--- START OF MATERIAL SHOWN ---

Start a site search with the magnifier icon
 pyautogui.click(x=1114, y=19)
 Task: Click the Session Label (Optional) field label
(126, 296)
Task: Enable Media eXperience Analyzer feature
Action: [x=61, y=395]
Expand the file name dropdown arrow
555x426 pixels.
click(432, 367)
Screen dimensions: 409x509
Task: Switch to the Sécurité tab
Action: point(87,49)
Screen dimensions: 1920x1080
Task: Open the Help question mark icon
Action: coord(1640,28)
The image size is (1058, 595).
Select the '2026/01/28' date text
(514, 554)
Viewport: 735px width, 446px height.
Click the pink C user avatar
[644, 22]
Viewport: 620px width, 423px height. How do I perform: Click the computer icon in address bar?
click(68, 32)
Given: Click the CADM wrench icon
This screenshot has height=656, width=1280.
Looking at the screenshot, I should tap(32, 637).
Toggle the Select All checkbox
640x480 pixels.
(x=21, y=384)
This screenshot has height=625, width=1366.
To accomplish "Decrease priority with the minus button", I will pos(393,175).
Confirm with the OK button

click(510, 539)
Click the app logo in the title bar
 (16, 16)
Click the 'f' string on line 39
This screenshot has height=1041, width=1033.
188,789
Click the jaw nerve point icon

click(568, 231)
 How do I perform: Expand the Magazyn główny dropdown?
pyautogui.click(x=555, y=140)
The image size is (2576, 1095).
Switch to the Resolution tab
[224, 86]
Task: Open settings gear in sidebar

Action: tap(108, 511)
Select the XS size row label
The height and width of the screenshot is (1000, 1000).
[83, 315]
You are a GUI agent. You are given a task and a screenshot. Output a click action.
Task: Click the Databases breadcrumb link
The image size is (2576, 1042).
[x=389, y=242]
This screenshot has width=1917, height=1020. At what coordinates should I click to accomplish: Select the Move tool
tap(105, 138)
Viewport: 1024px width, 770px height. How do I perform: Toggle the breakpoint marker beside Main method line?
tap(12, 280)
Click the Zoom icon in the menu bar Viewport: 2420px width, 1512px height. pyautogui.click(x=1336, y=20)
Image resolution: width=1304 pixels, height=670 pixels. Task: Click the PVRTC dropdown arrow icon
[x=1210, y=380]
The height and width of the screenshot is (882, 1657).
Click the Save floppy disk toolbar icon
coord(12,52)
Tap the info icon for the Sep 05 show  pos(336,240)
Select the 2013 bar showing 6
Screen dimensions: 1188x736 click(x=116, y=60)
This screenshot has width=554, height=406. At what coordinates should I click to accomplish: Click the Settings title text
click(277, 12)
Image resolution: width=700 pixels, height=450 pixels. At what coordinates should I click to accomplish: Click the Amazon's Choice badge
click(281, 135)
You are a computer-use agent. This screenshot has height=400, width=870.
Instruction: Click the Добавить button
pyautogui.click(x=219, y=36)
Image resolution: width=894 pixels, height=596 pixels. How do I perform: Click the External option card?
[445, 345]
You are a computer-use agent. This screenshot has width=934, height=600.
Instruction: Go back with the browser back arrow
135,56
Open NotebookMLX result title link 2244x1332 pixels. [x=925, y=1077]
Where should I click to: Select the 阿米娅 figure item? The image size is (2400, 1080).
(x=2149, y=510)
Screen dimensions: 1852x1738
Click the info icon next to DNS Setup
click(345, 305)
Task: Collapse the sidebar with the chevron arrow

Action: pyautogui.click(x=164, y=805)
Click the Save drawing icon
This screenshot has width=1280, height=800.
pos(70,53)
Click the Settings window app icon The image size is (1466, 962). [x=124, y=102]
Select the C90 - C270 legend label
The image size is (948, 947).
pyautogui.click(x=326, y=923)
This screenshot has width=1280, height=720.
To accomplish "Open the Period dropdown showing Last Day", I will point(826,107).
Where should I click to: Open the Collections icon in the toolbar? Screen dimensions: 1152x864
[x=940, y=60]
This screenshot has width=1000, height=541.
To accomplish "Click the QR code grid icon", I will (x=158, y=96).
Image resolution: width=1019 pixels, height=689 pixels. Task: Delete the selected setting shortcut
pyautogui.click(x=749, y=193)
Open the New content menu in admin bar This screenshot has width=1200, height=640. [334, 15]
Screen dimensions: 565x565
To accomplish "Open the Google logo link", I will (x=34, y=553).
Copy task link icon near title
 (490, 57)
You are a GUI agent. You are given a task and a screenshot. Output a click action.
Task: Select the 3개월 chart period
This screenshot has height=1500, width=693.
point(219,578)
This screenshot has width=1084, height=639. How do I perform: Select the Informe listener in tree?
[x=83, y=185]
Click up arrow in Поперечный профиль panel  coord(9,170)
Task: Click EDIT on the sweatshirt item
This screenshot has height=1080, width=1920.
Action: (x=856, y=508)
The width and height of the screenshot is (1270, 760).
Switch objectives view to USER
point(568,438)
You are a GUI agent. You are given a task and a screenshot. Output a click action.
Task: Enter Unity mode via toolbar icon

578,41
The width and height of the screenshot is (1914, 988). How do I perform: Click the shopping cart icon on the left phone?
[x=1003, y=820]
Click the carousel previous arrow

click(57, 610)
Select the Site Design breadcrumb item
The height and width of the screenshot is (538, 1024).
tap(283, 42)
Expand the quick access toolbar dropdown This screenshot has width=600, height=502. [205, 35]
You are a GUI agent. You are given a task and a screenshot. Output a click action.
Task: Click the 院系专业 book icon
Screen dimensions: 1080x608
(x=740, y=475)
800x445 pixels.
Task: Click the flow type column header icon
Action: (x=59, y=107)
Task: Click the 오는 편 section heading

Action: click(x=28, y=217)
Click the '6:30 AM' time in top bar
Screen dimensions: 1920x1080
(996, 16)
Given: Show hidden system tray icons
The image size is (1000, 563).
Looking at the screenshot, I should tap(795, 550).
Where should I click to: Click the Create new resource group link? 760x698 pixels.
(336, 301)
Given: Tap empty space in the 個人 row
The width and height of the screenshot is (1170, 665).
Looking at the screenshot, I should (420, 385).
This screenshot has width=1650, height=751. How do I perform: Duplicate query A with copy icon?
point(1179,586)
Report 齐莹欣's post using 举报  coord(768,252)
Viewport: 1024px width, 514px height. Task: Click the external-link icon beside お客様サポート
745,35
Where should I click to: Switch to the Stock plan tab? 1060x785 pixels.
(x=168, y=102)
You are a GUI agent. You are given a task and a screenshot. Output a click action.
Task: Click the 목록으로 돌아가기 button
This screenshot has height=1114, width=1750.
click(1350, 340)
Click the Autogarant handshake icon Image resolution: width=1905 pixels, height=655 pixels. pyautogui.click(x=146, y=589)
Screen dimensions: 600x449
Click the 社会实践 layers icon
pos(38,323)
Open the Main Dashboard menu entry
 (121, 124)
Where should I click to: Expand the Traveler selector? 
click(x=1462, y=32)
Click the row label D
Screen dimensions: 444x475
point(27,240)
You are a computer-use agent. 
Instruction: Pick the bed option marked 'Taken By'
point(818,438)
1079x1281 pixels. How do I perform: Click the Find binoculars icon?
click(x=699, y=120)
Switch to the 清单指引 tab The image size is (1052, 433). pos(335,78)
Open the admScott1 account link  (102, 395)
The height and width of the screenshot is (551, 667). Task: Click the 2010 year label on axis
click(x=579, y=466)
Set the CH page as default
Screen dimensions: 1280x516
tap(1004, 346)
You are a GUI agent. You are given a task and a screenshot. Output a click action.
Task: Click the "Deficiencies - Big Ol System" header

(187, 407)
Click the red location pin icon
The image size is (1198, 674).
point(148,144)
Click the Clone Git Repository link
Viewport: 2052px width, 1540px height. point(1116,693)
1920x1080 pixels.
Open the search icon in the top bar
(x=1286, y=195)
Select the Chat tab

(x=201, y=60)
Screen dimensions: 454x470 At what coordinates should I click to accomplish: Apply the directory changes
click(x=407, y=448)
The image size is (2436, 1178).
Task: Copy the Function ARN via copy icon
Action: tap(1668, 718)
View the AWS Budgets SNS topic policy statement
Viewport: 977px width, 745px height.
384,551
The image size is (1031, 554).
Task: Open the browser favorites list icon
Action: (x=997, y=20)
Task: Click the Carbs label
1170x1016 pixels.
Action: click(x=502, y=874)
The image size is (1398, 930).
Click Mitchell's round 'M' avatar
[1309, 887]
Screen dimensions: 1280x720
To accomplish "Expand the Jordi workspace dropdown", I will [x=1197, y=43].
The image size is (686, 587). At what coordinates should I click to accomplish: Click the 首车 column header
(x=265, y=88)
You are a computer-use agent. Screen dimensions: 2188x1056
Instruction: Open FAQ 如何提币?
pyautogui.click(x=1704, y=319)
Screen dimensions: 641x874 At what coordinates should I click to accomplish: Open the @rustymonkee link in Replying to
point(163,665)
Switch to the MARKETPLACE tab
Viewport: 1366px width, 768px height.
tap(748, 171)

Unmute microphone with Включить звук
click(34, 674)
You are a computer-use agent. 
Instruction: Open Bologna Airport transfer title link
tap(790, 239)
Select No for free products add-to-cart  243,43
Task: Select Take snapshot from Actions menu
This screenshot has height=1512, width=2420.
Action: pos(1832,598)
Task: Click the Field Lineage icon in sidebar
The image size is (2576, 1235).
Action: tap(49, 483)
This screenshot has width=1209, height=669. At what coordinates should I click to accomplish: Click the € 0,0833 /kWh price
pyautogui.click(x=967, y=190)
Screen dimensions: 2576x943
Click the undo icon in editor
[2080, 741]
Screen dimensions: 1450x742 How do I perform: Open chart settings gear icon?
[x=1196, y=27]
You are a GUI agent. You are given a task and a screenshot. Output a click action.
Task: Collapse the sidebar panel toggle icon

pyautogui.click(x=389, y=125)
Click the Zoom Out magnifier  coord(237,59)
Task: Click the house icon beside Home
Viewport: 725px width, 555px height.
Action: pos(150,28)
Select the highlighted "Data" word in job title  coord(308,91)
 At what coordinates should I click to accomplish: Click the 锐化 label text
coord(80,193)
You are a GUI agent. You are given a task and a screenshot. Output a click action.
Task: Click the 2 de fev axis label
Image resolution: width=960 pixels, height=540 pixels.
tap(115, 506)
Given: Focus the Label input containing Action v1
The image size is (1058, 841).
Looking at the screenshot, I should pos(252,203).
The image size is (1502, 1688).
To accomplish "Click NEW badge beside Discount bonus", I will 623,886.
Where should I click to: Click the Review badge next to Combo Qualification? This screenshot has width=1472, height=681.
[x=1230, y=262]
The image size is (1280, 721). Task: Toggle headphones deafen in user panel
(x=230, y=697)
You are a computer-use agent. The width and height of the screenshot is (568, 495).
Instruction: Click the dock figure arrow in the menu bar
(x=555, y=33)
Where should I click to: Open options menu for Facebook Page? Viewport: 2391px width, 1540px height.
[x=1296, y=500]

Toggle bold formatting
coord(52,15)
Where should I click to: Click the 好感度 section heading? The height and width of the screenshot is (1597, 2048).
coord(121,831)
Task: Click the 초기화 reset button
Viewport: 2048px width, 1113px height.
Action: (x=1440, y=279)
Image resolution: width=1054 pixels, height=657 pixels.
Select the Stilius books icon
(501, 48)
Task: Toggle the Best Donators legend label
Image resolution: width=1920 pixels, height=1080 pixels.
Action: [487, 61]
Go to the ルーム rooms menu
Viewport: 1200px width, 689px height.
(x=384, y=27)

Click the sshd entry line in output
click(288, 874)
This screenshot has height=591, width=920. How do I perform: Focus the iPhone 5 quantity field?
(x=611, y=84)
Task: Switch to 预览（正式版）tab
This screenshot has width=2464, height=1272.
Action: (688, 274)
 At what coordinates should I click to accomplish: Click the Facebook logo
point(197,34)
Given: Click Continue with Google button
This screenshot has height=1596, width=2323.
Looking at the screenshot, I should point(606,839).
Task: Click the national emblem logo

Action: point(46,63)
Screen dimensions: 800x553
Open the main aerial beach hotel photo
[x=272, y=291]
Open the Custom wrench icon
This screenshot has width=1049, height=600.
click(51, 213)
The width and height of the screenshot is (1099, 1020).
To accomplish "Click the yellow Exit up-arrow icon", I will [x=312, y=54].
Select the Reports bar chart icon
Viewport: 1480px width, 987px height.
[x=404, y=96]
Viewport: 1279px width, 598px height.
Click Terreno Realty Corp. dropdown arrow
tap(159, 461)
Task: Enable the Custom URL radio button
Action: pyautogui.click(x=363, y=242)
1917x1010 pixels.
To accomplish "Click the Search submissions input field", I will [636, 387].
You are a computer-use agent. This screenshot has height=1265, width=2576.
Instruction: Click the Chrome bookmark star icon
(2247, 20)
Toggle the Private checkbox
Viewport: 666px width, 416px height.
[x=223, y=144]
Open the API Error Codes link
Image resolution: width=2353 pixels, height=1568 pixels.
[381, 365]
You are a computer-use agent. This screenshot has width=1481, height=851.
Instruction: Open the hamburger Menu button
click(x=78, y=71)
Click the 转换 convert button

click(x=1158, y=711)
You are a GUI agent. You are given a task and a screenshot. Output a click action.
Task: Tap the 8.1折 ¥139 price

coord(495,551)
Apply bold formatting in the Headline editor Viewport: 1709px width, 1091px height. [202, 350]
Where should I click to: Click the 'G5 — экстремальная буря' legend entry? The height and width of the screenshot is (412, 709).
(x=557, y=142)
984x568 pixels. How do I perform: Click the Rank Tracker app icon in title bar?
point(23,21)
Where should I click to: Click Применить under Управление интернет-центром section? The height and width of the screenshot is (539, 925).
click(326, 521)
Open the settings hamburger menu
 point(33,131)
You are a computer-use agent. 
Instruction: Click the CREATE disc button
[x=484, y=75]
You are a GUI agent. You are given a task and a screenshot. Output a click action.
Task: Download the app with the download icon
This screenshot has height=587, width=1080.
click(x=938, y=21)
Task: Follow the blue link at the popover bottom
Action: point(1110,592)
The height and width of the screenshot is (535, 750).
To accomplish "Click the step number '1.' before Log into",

--- END OF MATERIAL SHOWN ---

Reproduce the stretch of the listing above from its first line through the line containing "Action: coord(1640,28)", including both ends, with every character unchanged.

> [TASK ANSWER]
Start a site search with the magnifier icon
 pyautogui.click(x=1114, y=19)
 Task: Click the Session Label (Optional) field label
(126, 296)
Task: Enable Media eXperience Analyzer feature
Action: [x=61, y=395]
Expand the file name dropdown arrow
555x426 pixels.
click(432, 367)
Screen dimensions: 409x509
Task: Switch to the Sécurité tab
Action: point(87,49)
Screen dimensions: 1920x1080
Task: Open the Help question mark icon
Action: coord(1640,28)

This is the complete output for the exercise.